Last week, Tennessee fired embattled men's head basketball coach Bruce Pearl. And just as Virginia Commonwealth and Kentucky were punching their respective tickets to the 2011 Final Four on Sunday evening, Tennessee announced that Missouri State head coach Cuonzo Martin had been hired as its new men's basketball coach (more here).
Cuonzo Martin is a native of East St. Louis, IL. He played on two IHSA championship basketball teams at East St. Louis Lincoln High School. Following high school, Martin went on to Purdue, where he played for legendary coach Gene Keady from 1990-1994. In the 1994 Sweet Sixteen, Martin set a Purdue record for three point shots made in a game when he completed eight three pointers against Kansas. After playing professionally in Italy and in the old Continental Basketball Association (R.I.P.) for a short time -- with a seven-game sojourn in the NBA sprinkled in along the way -- Martin returned to the United States and successfully battled cancer. With his health improved, he joined Keady's Purdue coaching staff in 2000. After eight years as an assistant at Purdue, Cuonzo Martin accepted the vacant Missouri State coaching position in 2008.
With his move to Tennessee, Cuonzo Martin becomes the fifth active former Gene Keady assistant to helm a high major college basketball program. Other active products of the Keady/Purdue coaching tree at high majors include Kevin Stallings at Vanderbilt, Bruce Weber at Illinois, Matt Painter at Purdue and Steve Lavin at St. John's.

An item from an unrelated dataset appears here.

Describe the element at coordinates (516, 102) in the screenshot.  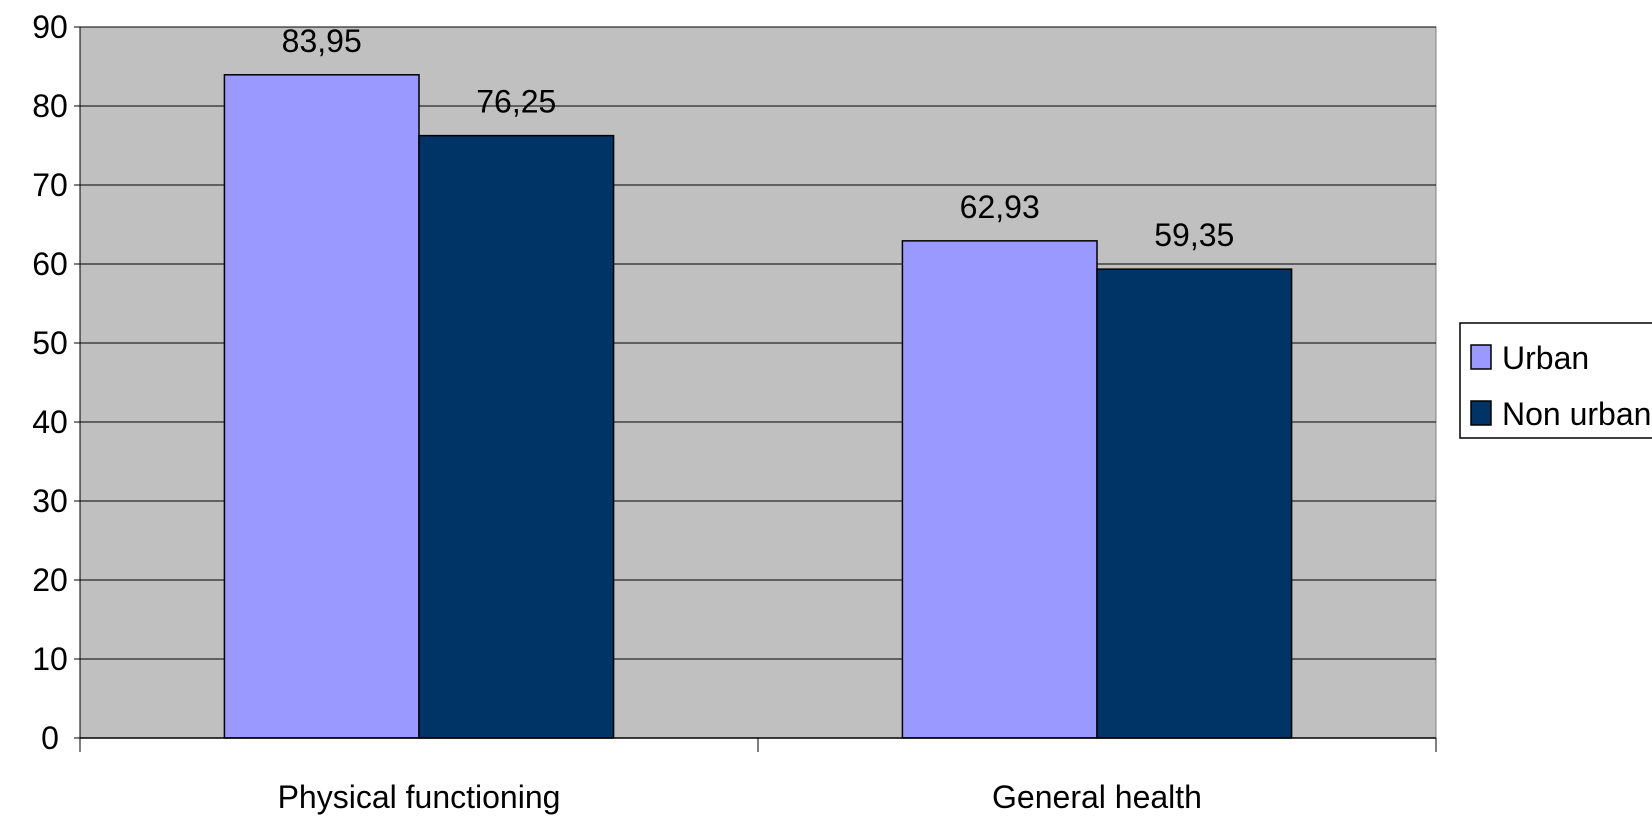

Cuonzo Martin is a good choice for Tennessee. He's a young, up-and-coming coach who has been successful at the helm of one of the better Mid Major programs in college basketball. Missouri State won the Missouri Valley Conference regular season race this season, but were left out of the NCAA Tournament when they failed to win the MVC tournament. It's worth mentioning that in Martin's three seasons at Missouri State, none of his teams made it to the NCAA Tournament. That's notable, since Martin replaced Barry Hinson, who was fired by Missouri State after his teams made four consecutive N.I.T. appearances, but failed to make the NCAA Tournament -- even after finishing with back-to-back 22 win seasons and top 40 RPI ratings. Hinson's failure to lead the Bears program to the NCAA Tournament was widely believed to have been the deciding factor behind his ouster. Drive and Dish thought Martin was a good choice for Missouri State when he was hired. And there's no doubt that he's done well in his brief stay at that school. But it's hard to see how his stewardship of the Missouri State basketball program has been a significant improvement over that of Coach Hinson. Aside from having the aforementioned young, up-and-coming coach aura working for him, his on-court results appear remarkably similar to those of the man he replaced.
Nevertheless, congratulations are in order for Cuonzo Martin and for Tennessee. Tennessee has replaced a severely ethically-challenged coach with a new coach who's widely thought of as a good dude. But Coach Martin has his work cut out for him. On the positive side, Tennessee has good facilities, a great arena and outstanding talent on its roster. But after scandals incurred by Pearl and former football coach Lane Kiffin, Tennessee athletics will presumably be under the microscope of the NCAA (or at least they should be). And one would expect (or perhaps more accurately, hope) that some level of sanctions will be placed on the Tennessee athletic department -- and on the basketball program specifically -- by the enforcement wing of the NCAA. If NCAA sanctions come to pass, Martin will face an uphill climb at Tennessee. It's also worth bearing in mind that, as is the case at all SEC schools not named "Kentucky", football is king at Tennessee. Despite the Volunteers' recent hardwood success, men's basketball will probably always take a back seat to football (and even to women's basketball) in Knoxville. Remember, early in his tenure at Tennessee, Bruce Pearl was so
Along those lines, it's worth noting that in 1997, Kevin O'Neill resigned as basketball coach at Tennessee to take the same position at Northwestern. At the time, Northwestern was hardly an attractive job. But O'Neill was eager to bolt Tennessee for a Big Ten school -- apparently for ANY Big Ten school -- because men's basketball was little more than an afterthought at football-crazy Tennessee. The irascible O'Neill continually clashed with an athletic department that he characterized as disinclined to devote adequate resources to the men's basketball program. Tennessee replaced Kevin O'Neill with Jerry Green, who was replaced by Buzz Peterson, who was replaced by Bruce Pearl. Now Cuonzo Martin replaces Pearl.
Kevin O'Neill left Tennessee more than a decade ago, but it remains to be seen whether the difficulties he had getting adequate support for men's basketball from the Tennessee athletic department are entirely a thing of the past. Cuonzo Martin apparently thinks they are. He'll soon find out for sure.